Creationist Kent Hovind has been on a tear lately attempting to explain why things like broccoli and celery disprove evolution because they were too complicated to have evolved without God’s help. (I guess bananas were taken.)
His latest example of Darwinian Kryptonite?
… How could a grapevine… evolve slowly by chance and from what? Wait till you see what they teach on the internet that the grapes evolve from. You won’t believe it…
How could it happen by chance and from what? How many trillions of intermediate steps would there have to be to turn a dot of nothing into a grape? Isn’t that what they teach?…
That is not what anyone teaches.
At one point, Hovind displays his complete ignorance of evolution by assuming that an organism with more chromosomes is “further” evolved… whatever that means.
Since a grape has 38 chromosomes, just like a cat, Hovind says, there’s something wrong with science. (He sarcastically claims “it’s very hard to tell the difference” between the two.)
… millions of years ago, it split off, and rice went this way, and grapevines went this way.
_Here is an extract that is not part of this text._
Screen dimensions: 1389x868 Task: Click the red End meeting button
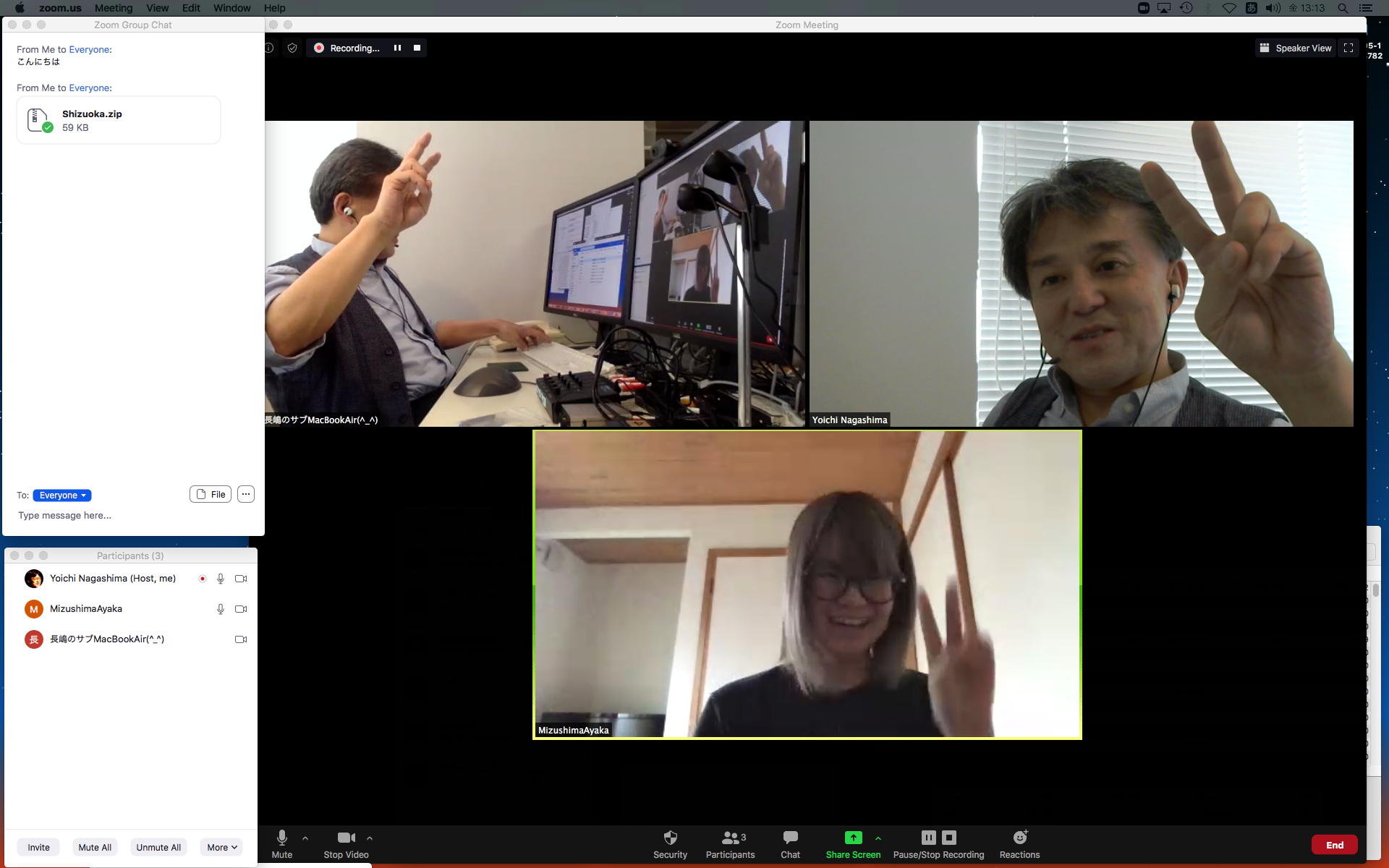point(1334,845)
You have to have help to be that stupid! You can’t possibly be that stupid on your own. You gotta go to school for years to be that stupid.
It’s always entertaining when the worst student in class insists he’s smarter than the professor…
You could try responding to all of Hovind’s questions, but the problem with Creationists is that they don’t actually want to hear answers. They think their ignorance is enough proof for everyone. Hovind could do the research… but he doesn’t want to. He’d rather make videos arguing that God Did It applies to food as well as everything else.
Maybe one day, Hovind will get his science education from a biology textbook instead of a trip to the grocery store.